Sixty one CD-ROMS for every man, woman, and child on Earth.
That’s the amount of global data humankind stored on devices of every kind in 2007 — 295 exabytes, or 80 times more information per person than exists in the historic Library of Alexandria, Egypt, according to a study published in the journal Science.
“We tracked 60 analog and digital technologies from 1986 to 2007,” said study co-author Martin Hilbert, Ph.D., an information researcher at USC Annenberg School for Communication & Journalism.
“Our computing capacity grew at an annual rate of 58 percent, roughly nine times faster than the world economy,” Hilbert told TechNewsWorld. “Our information storage capacity has grown four times faster, and telecommunication capacity has grown roughly five times faster than the world’s economic power.”
“As fundamental as steel was in the industrial age, information technologies which enable us to store information and analyze it efficiently are the most valuable tools in the business world today,” said Tom Cook, CEO of Permabit.
The study reflects how “we now monitor and measure almost every activity in our personal and business lives,” he told TechNewsWorld.
Storage Evolution
Though extremely powerful, biological evolution “is also incredibly slow and stays quite constant,” Hilbert explained. “Technological evolution, on the other hand, grows exponentially.”
In virtually every tech corner, Hilbert, along with co-investigator Priscila Lopez of the Open University of Catalonia, found growth rates that would make even the headiest hedge fund managers flush with excitement.
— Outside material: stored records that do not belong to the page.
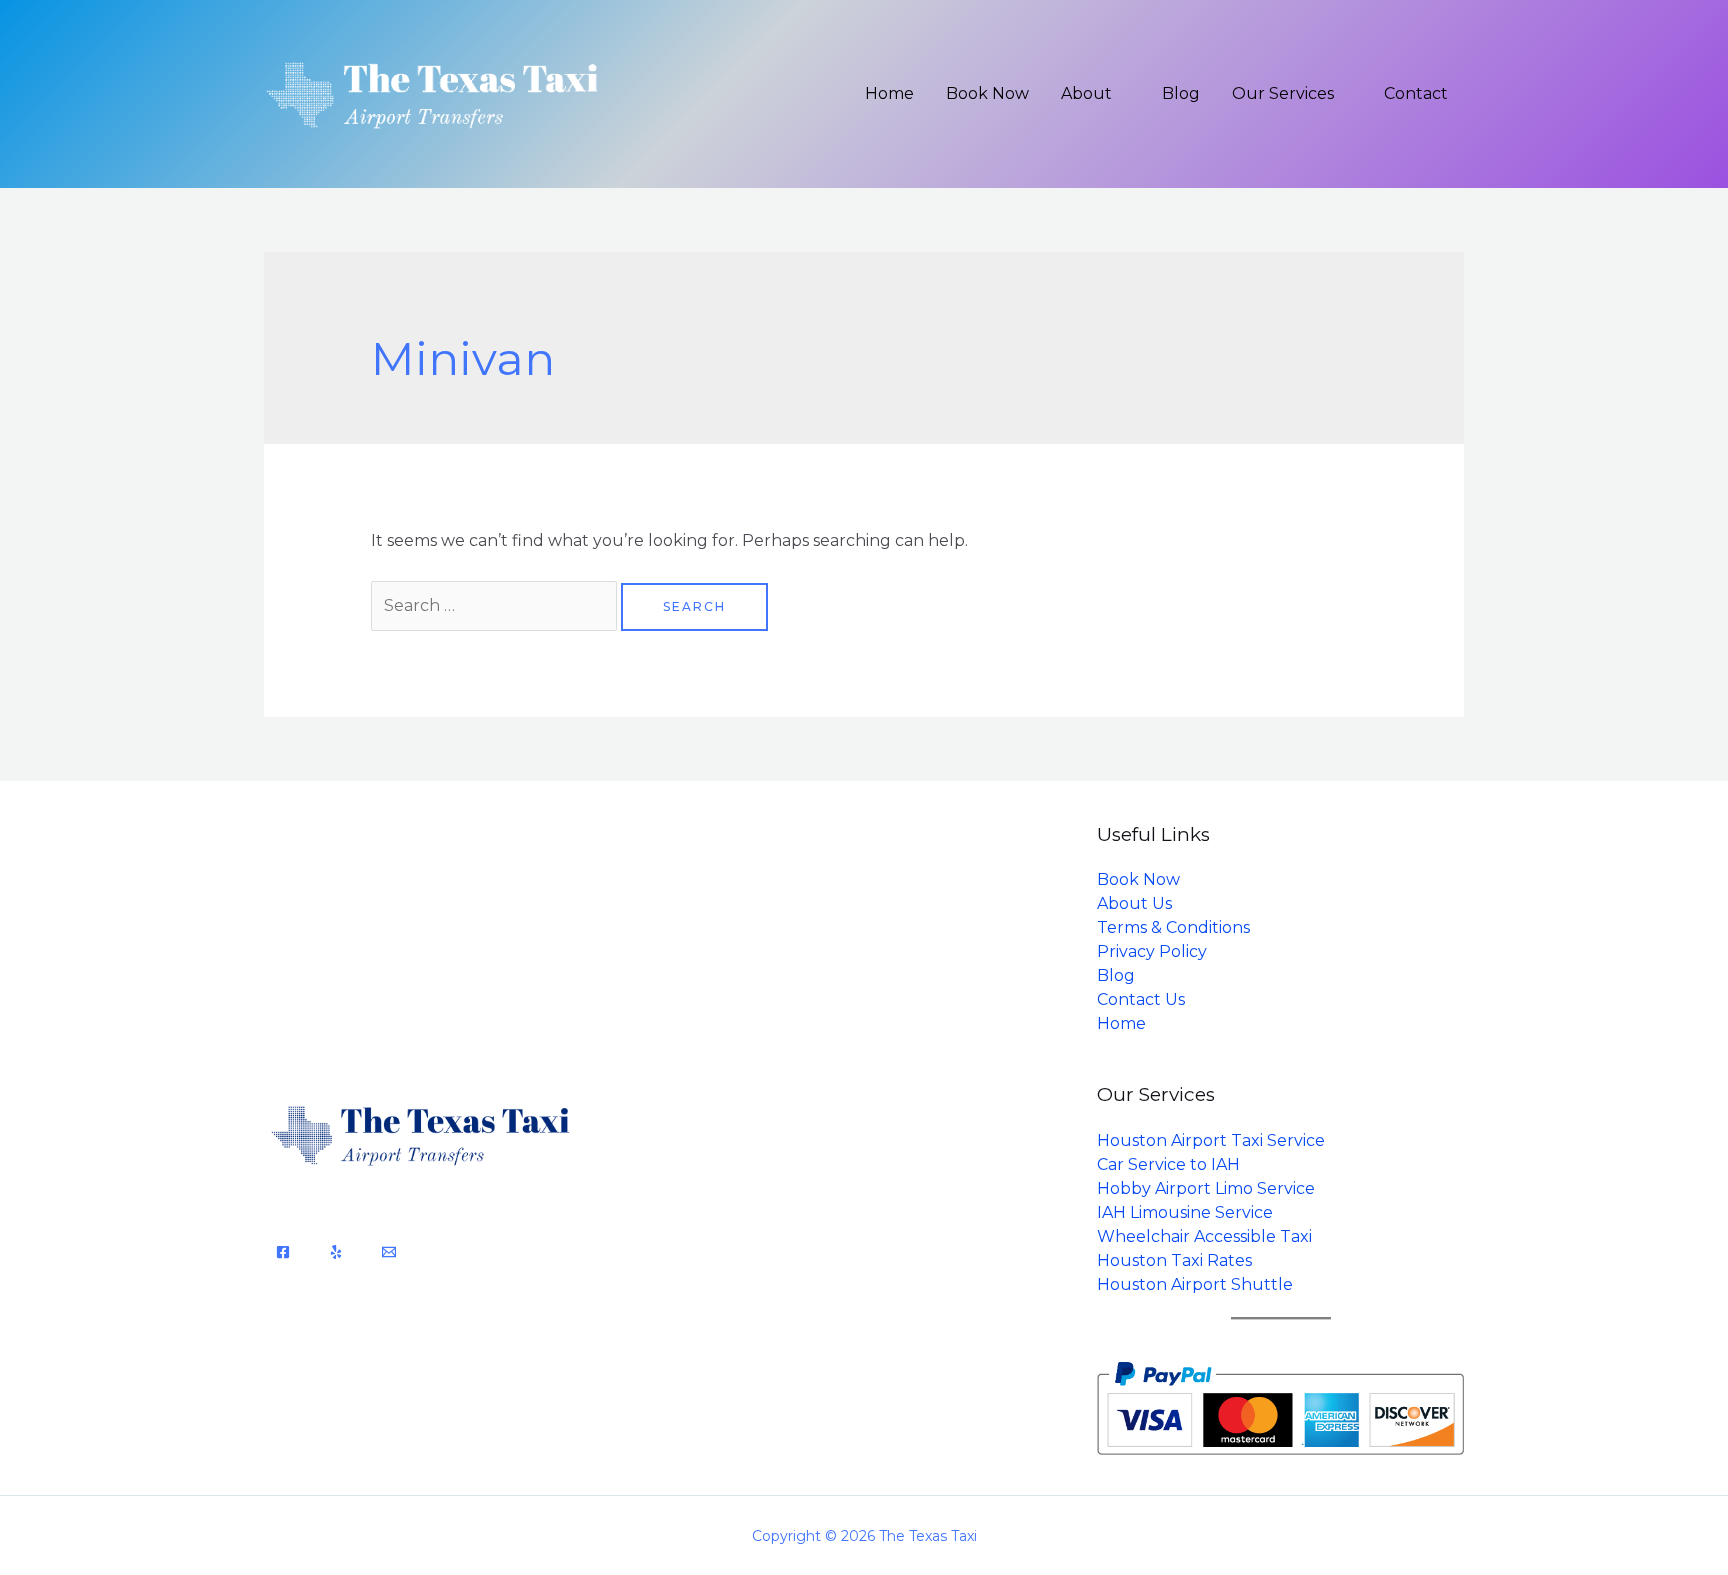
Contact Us (1141, 999)
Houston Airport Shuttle (1195, 1284)
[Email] (389, 1252)
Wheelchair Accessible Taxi (1204, 1236)
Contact (1416, 93)
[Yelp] (336, 1252)
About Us (1134, 903)
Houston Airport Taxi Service (1211, 1140)
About (1086, 93)
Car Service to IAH (1168, 1164)
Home (889, 93)
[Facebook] (283, 1252)
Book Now (987, 93)
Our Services (1283, 93)
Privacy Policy (1152, 951)
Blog (1181, 93)
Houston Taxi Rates (1174, 1260)
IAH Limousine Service (1185, 1212)
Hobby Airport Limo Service (1206, 1188)
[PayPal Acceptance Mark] (1280, 1406)
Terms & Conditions (1173, 927)
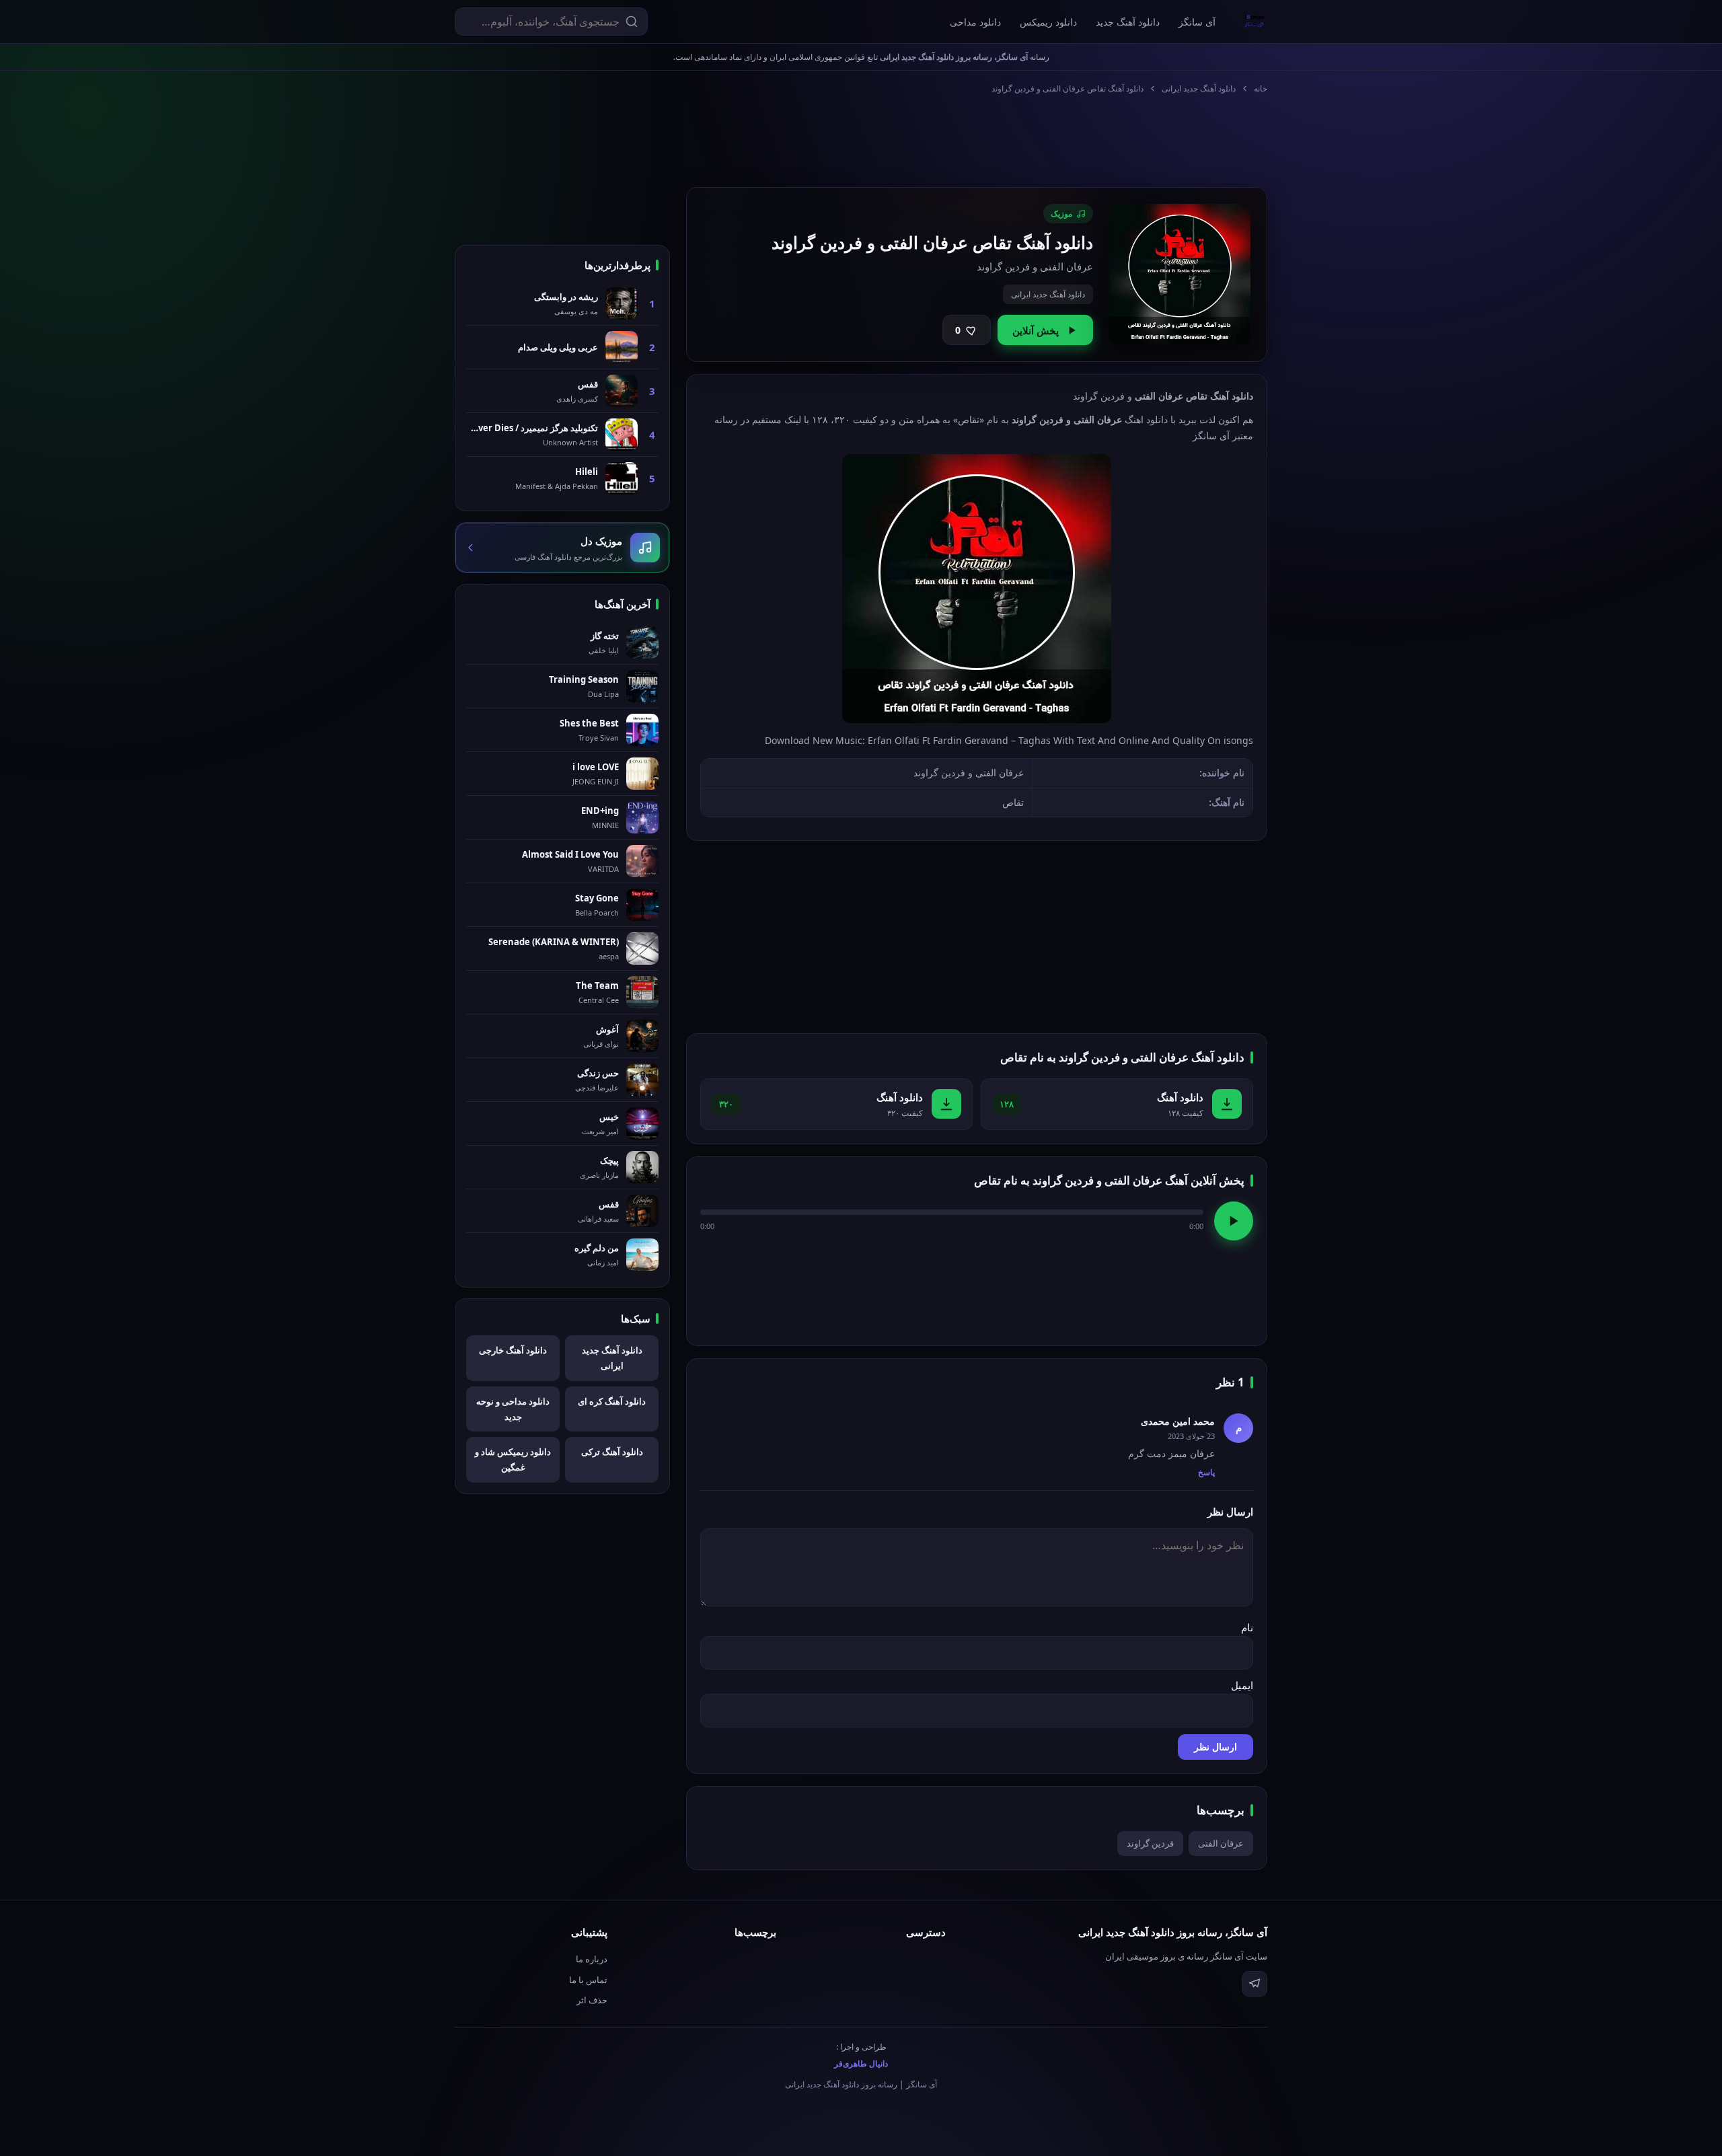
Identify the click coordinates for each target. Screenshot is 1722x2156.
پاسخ (1206, 1472)
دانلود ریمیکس (1048, 21)
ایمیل (1242, 1685)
Telecommunication capacity grew at 28 percent annually; information storage at 23 percent per year. The team also discovered that “digital technologies now dominate,” with data 94 percent digitally stored by the time of the survey.
Though unnaturally rapid, the technology evolution may be as natural as its slower cousin, natural selection. The two evolutionary formats seem to share decidedly Darwinian traits.
“Leading social scientists have recognized that we are living through an age in which ‘the generation of wealth, the exercise of power, and the creation of cultural codes has come to depend on the technological capacity of societies and individuals,'” Lopez explained, quoting a line from Manuel Castells’ End of Millennium.
In other words, survival of the fittest now depends on information, with “information technologies the core of this capacity.”
Remastering the Mix
Previous attempts to measure information storage capacity have been numerous, but the results were so mixed that sorting them proved challenging, and included reconciling such disparate statistics as “the total amount of data consumed by computer games and movies,” Hilbert explained — a not surprising 99.2 percent.
“To reconcile these different results, we focused on the world’s technological capacity to handle information,” Lopez told TechNewsWorld. “We did not account for uniqueness of information, since it is very difficult to differentiate between truly new and merely recombined, duplicate information.”
The end result was a measurement of three broad information categories — storage, communication and computation — divided into 60 subcategories. Previous studies tracked only three or four dozen subcategories over only a few years.
“Communication is defined as the amount of information that is effectively received or sent by the user, transmitted outside the local area,” Hilbert explained. Likewise, computation is the “meaningful transformation of information,” and storage is measured in bits (or bytes).
Analog and Digital
Though newspapers are said to be on their collective deathbed, Hilbert and Lopez still included print information in their estimates.
“We estimated how much information could possibly have been stored by the 12 most widely used families of analog storage technologies and the 13 most prominent families of digital memory, from paper-based advertisements to the memory chips installed on a credit card,” Hilbert explained.
Their estimates revealed some common-sense findings that might cause today’s tech observers to recoil in retro-horror.
“Before the digital revolution, the amount of stored information was dominated by the bits stored in analog videotapes, such as VHS cassettes,” Lopez said. “In 1986, vinyl long-play records still made up a significant part (14 percent), as did analog audio cassettes (12 percent) and photography (5 percent and 8 percent).”
Y2K became the year digital storage made a significant contribution, coming in at 25 percent of the total.
And the bad news for newspapers: “Paper-based storage solutions captured a decreasing share of the total (0.33 percent in 1986 to 0.007 percent in 2007),” Hilbert explained.